§ TASK DETAILS:
Present an exact copy of each line below.
——————
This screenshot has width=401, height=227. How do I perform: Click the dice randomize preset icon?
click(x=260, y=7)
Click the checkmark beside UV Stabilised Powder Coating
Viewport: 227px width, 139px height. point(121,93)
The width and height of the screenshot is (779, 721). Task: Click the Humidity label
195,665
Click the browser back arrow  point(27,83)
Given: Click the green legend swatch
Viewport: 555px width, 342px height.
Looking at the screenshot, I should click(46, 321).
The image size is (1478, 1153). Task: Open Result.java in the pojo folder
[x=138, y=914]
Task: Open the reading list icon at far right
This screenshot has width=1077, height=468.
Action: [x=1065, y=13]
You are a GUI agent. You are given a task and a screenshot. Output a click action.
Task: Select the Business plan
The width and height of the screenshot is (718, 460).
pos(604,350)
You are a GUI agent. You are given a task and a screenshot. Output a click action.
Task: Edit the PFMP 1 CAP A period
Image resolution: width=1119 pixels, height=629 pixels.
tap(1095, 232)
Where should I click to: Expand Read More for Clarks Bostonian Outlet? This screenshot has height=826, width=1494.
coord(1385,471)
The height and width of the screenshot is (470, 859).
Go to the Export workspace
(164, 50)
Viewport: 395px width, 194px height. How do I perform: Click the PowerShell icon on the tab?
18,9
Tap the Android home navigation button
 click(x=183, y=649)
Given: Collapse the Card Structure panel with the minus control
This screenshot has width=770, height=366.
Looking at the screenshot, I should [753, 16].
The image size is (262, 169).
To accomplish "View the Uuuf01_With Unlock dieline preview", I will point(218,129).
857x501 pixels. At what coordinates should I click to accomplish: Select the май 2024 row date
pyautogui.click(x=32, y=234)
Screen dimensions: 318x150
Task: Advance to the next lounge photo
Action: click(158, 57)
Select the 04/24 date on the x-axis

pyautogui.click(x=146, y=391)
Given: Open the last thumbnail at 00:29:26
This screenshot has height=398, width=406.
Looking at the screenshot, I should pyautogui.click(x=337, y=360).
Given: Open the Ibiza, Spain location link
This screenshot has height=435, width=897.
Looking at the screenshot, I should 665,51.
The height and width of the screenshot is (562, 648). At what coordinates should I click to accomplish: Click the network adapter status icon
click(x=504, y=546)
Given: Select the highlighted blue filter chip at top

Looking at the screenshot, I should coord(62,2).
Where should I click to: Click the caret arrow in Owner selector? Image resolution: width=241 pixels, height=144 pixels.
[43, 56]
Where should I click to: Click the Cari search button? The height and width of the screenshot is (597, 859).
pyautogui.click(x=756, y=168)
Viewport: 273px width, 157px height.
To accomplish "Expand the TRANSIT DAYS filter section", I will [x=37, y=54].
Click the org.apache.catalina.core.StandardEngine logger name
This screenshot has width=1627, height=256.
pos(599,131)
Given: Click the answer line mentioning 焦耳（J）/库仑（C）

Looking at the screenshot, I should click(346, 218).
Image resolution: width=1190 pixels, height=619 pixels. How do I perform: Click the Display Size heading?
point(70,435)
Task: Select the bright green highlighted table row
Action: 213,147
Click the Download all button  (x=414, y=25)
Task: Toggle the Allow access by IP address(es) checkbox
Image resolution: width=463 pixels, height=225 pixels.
——————
§ ANSWER TO THE EXERCISE:
This screenshot has width=401, height=227. How do I perform: Click the dice randomize preset icon?
click(x=260, y=7)
Click the checkmark beside UV Stabilised Powder Coating
Viewport: 227px width, 139px height. point(121,93)
The width and height of the screenshot is (779, 721). Task: Click the Humidity label
195,665
Click the browser back arrow  point(27,83)
Given: Click the green legend swatch
Viewport: 555px width, 342px height.
Looking at the screenshot, I should click(46, 321).
The image size is (1478, 1153). Task: Open Result.java in the pojo folder
[x=138, y=914]
Task: Open the reading list icon at far right
This screenshot has width=1077, height=468.
Action: [x=1065, y=13]
You are a GUI agent. You are given a task and a screenshot. Output a click action.
Task: Select the Business plan
The width and height of the screenshot is (718, 460).
pos(604,350)
You are a GUI agent. You are given a task and a screenshot. Output a click action.
Task: Edit the PFMP 1 CAP A period
Image resolution: width=1119 pixels, height=629 pixels.
tap(1095, 232)
Where should I click to: Expand Read More for Clarks Bostonian Outlet? This screenshot has height=826, width=1494.
coord(1385,471)
The height and width of the screenshot is (470, 859).
Go to the Export workspace
(164, 50)
Viewport: 395px width, 194px height. How do I perform: Click the PowerShell icon on the tab?
18,9
Tap the Android home navigation button
 click(x=183, y=649)
Given: Collapse the Card Structure panel with the minus control
This screenshot has width=770, height=366.
Looking at the screenshot, I should [753, 16].
The image size is (262, 169).
To accomplish "View the Uuuf01_With Unlock dieline preview", I will point(218,129).
857x501 pixels. At what coordinates should I click to accomplish: Select the май 2024 row date
pyautogui.click(x=32, y=234)
Screen dimensions: 318x150
Task: Advance to the next lounge photo
Action: click(158, 57)
Select the 04/24 date on the x-axis

pyautogui.click(x=146, y=391)
Given: Open the last thumbnail at 00:29:26
This screenshot has height=398, width=406.
Looking at the screenshot, I should pyautogui.click(x=337, y=360).
Given: Open the Ibiza, Spain location link
This screenshot has height=435, width=897.
Looking at the screenshot, I should 665,51.
The height and width of the screenshot is (562, 648). At what coordinates should I click to accomplish: Click the network adapter status icon
click(x=504, y=546)
Given: Select the highlighted blue filter chip at top

Looking at the screenshot, I should coord(62,2).
Where should I click to: Click the caret arrow in Owner selector? Image resolution: width=241 pixels, height=144 pixels.
[43, 56]
Where should I click to: Click the Cari search button? The height and width of the screenshot is (597, 859).
pyautogui.click(x=756, y=168)
Viewport: 273px width, 157px height.
To accomplish "Expand the TRANSIT DAYS filter section", I will [x=37, y=54].
Click the org.apache.catalina.core.StandardEngine logger name
This screenshot has width=1627, height=256.
pos(599,131)
Given: Click the answer line mentioning 焦耳（J）/库仑（C）

Looking at the screenshot, I should click(346, 218).
Image resolution: width=1190 pixels, height=619 pixels. How do I perform: Click the Display Size heading?
point(70,435)
Task: Select the bright green highlighted table row
Action: 213,147
Click the Download all button  (x=414, y=25)
Task: Toggle the Allow access by IP address(es) checkbox
Image resolution: width=463 pixels, height=225 pixels.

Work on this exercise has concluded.